-- DATA follows --

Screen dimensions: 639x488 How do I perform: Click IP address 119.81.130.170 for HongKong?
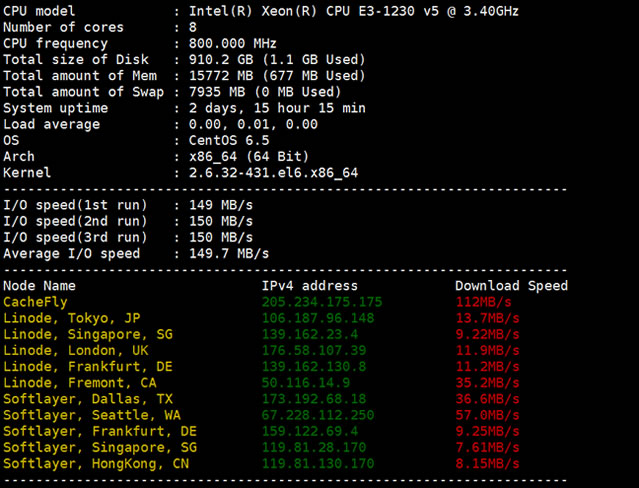[318, 464]
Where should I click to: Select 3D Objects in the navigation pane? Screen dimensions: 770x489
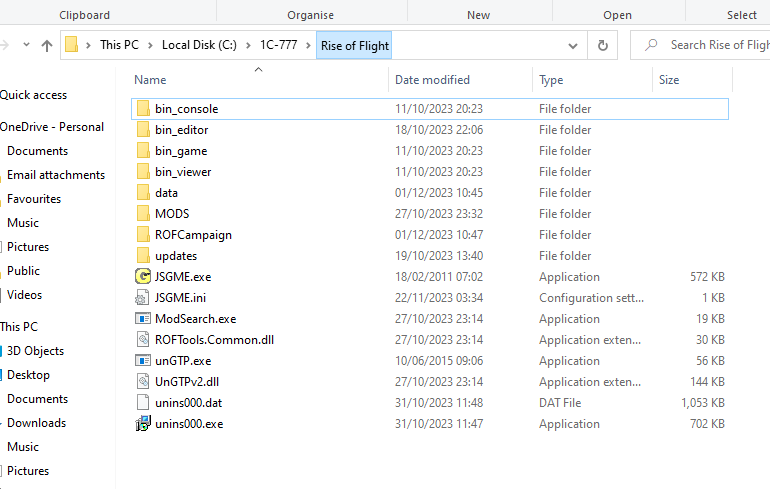click(x=35, y=351)
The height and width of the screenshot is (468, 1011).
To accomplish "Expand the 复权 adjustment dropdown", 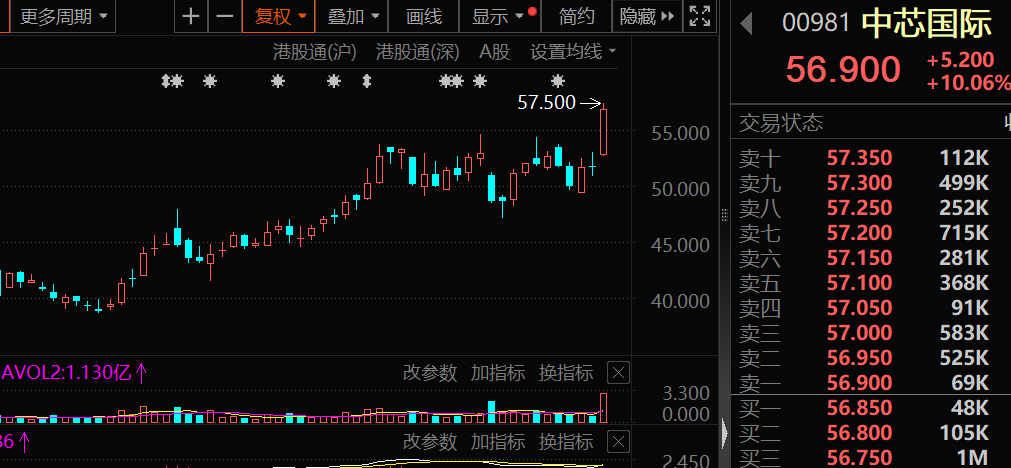I will 283,16.
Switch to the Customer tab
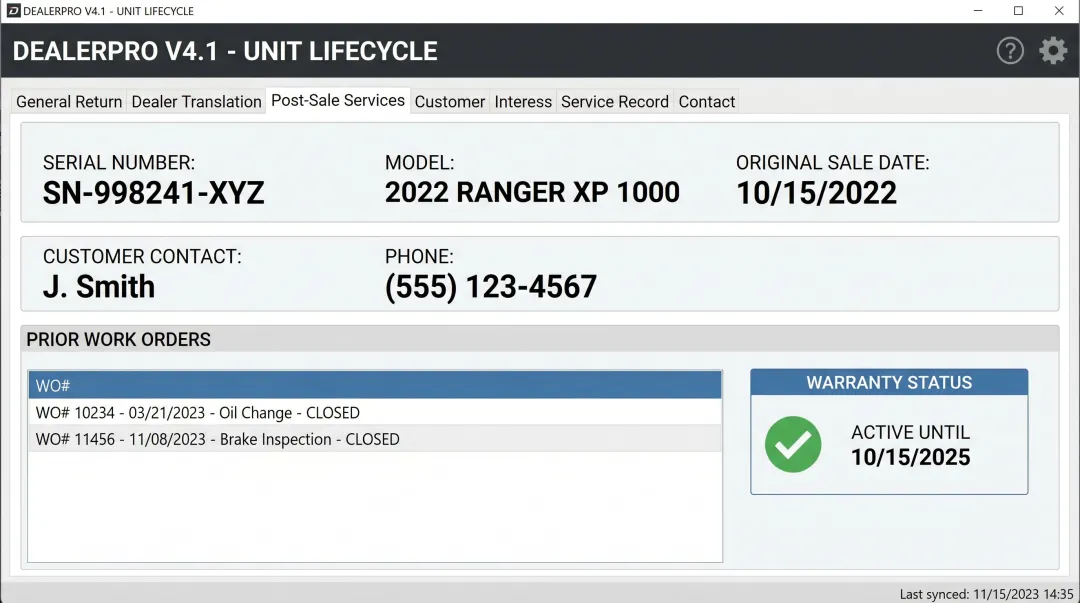Image resolution: width=1080 pixels, height=603 pixels. pos(450,101)
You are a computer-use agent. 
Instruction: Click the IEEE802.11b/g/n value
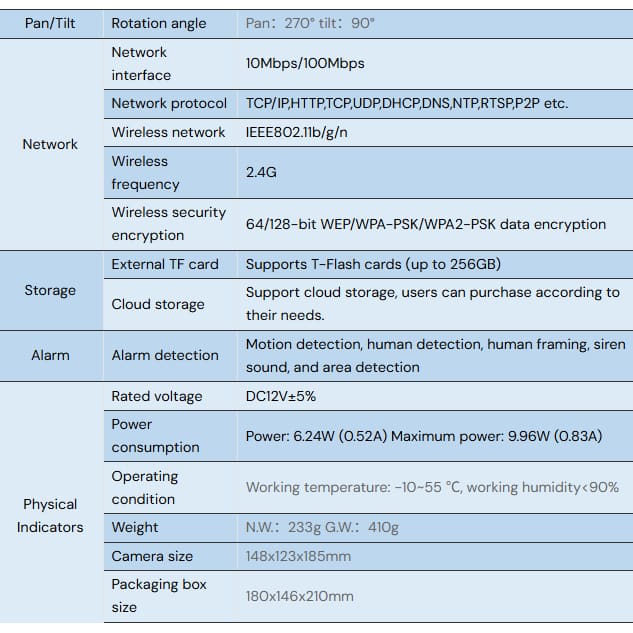coord(297,132)
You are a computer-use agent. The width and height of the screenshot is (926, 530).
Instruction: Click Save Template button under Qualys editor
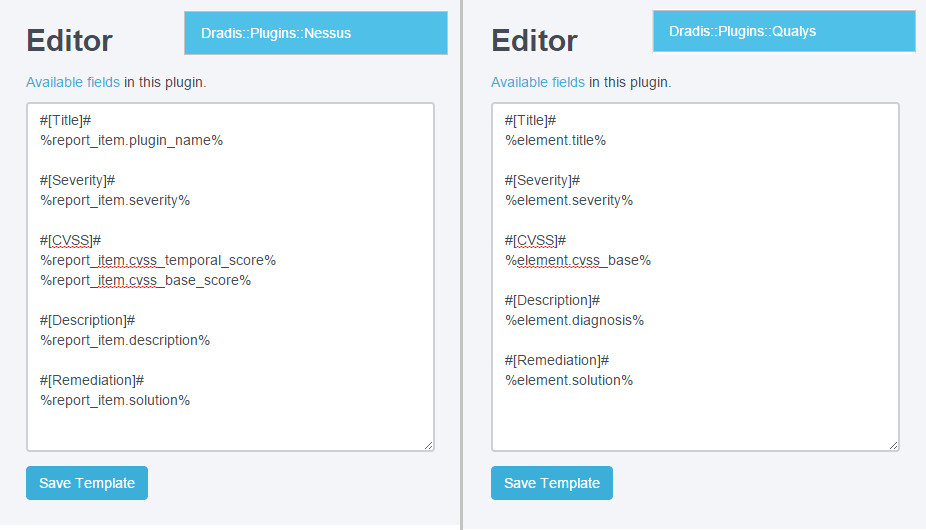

-- DATA concluded --

TASK OBJECTIVE →
Look through the entries above; copy each line where the string "screenshot" appears.

SOLUTION BELOW →
The height and width of the screenshot is (468, 1011).
You are a computer-use agent. The width and height of the screenshot is (926, 530).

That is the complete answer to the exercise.